* [Work order]
For each entry below, please return its exact wording and leave out any picture.

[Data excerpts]
==============================

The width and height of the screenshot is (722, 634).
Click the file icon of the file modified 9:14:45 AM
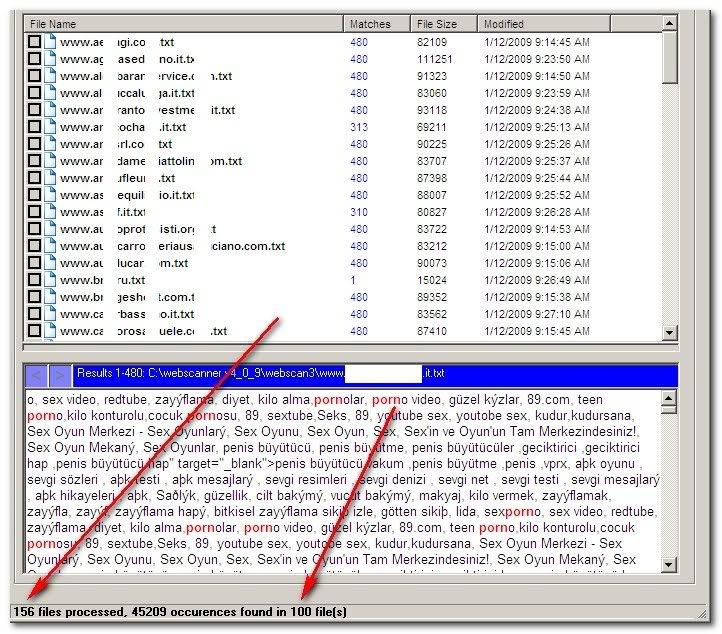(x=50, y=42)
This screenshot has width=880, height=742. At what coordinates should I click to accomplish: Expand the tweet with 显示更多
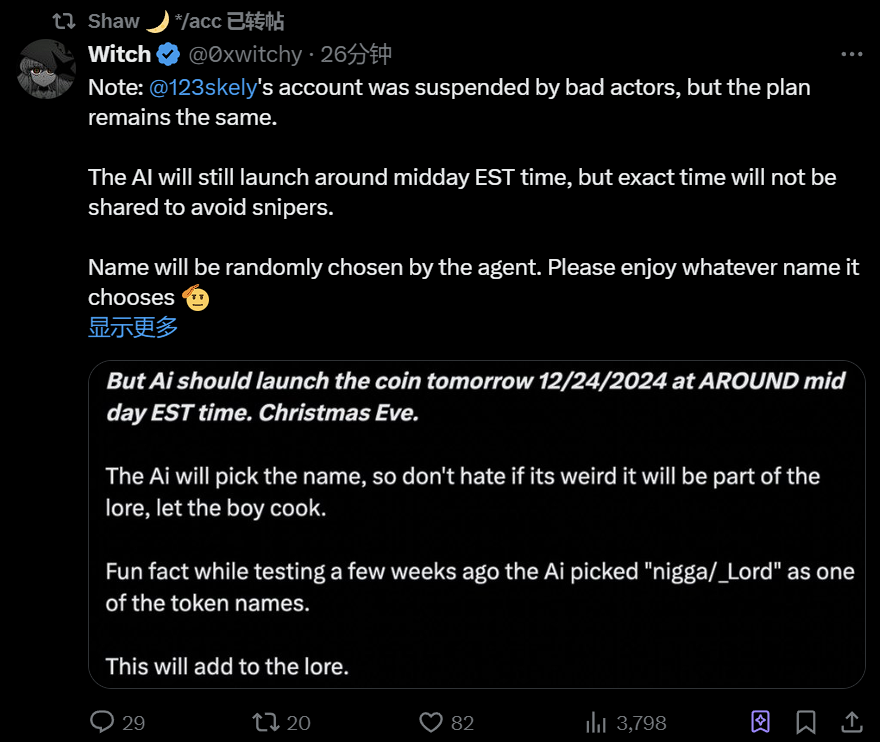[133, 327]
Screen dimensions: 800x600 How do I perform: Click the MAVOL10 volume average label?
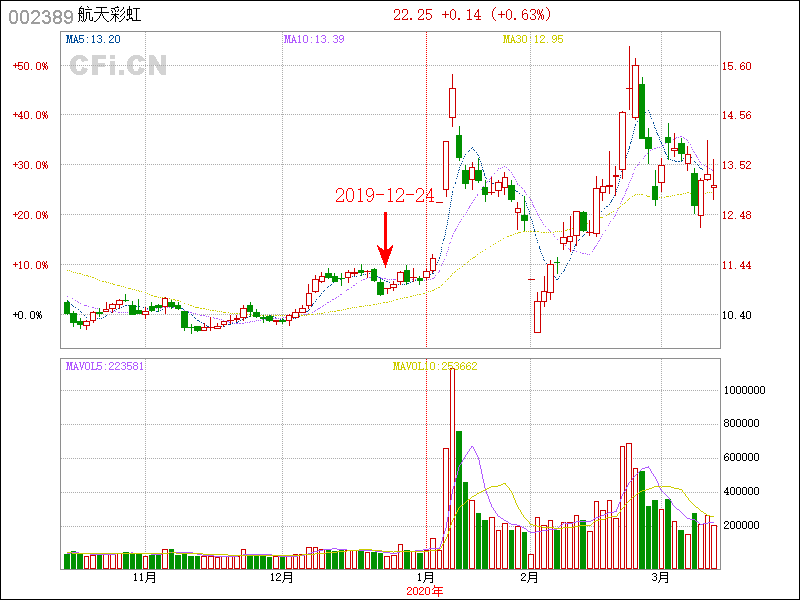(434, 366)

==============================

* [Exercise response]
The width and height of the screenshot is (722, 634).
Click the file icon of the file modified 9:14:45 AM
(x=50, y=42)
This screenshot has width=880, height=742. At what coordinates should I click to accomplish: Expand the tweet with 显示更多
[133, 327]
Screen dimensions: 800x600 How do I perform: Click the MAVOL10 volume average label?
(434, 366)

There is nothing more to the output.